A personal memo on
The “bicameral mind” 30 years on: a critical reappraisal of Julian Jaynes’ hypothesis
by
Andrea Eugenio Cavanna
Michael Trimble
Federico Cinti
Francesco Monaco
Functional Neurology 2007; 22(1): 11-15
Three neurologist and one philologist reviewed Julian Jaynes The Origins of Consciousness in the Breakdown of the Bicameral Mind (Boston, MA; Houghton Mifflin 1976) after 30 years of its publication.
This review article had three parts: (1) neurophysiological / neuropsychological examination; (2) philological / anthropological and psychological / philosophical examination; (3) overall assessment.
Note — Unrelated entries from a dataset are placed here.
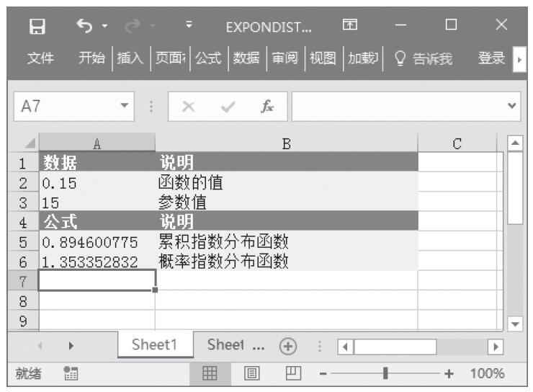Select the Sheet1 tab
The height and width of the screenshot is (392, 533).
point(154,345)

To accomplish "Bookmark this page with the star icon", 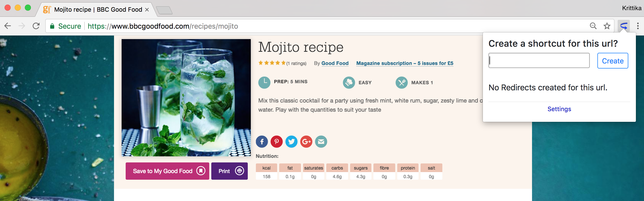I will [607, 26].
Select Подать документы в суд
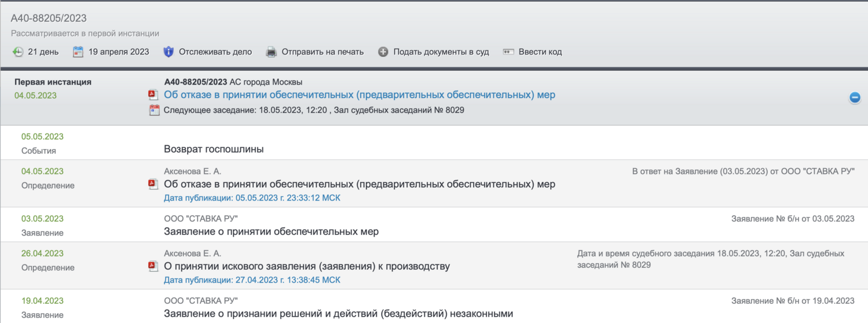The image size is (868, 323). pyautogui.click(x=441, y=52)
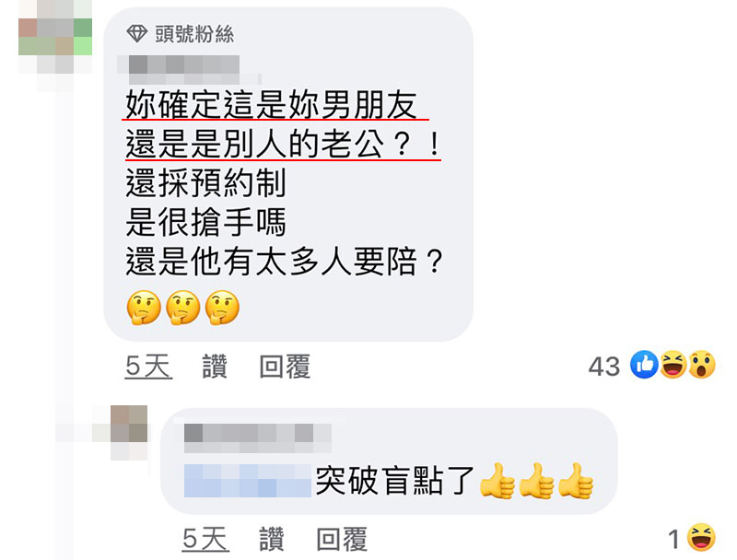The height and width of the screenshot is (560, 737).
Task: Open the first comment's 5天 timestamp
Action: pyautogui.click(x=148, y=367)
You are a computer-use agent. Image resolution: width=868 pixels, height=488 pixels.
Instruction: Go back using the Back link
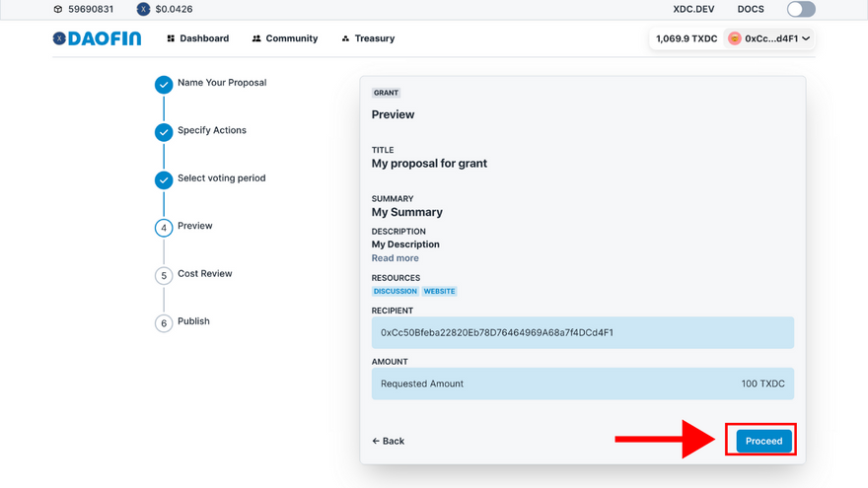click(388, 441)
The neurophysiological / neuropsychological examination reported that "neurophysiological data provide weak support for a bicameral structure of the preconscious mind." (p. 12). It also concluded that Jaynes' attribution of hallucination to stress was "far too simplistic to be a valid model for common aetiological processes" given "the variety of hallucinatory phenomena observed in normal subjects and different neuropsychatric disorders, ranging from schizopherenia to epilepsy" (p. 12). However, no negative conclusion was presented; no neurophysiological / neuropsychological data falsified Jaynes' theory.
The philological / anthropological and psychological / philosophical examination repeated the inconsistency of Iliad, a point Jaynes made clear in his book. However, it raised an interesting issue of "qualia", a relatively recent philosophical term, was not included in the theory of consciousness by Jaynes.
The overall assessment was positive: The reviewers stated that the Jaynes' non-unitary concept of Self -- one valid interpretation of his theory of bicameral mind -- "happens to converge with some of the findings that have emerged from cognitive neuroscience studies during the past few decades." (p. 14) and quoted the following literature.
Minsky M. The Society of Mind. New York; Simon and
Schuster 1986
Fodor J. The Modularity of Mind. Cambridge, MA; MIT
Press 1987
Dennett DC. Consciousness Explained. Boston, MA; Little,
Brown 1991
Baars BJ. A Cognitive Theory of Consciousness. Cambridge;
Cambridge University Press 1988
The reviewers concluded as follows.
Therefore, the debate raised by Jaynes' hypothesis seems to support some contemporary attempts to deconstruct the concept of a unitary Self - a coherent centre of consciousness and engine of human actions. Converging evidence suggests that our common sense-based intuition of the unitary Self could be considered an illusion created by Western cultural and social paradigms, developed after the Homeric ages and philosophically enhanced by Plato's thought in terms of mind-body dualism. (p. 14)
This review article confirms the importance of Jaynes' work.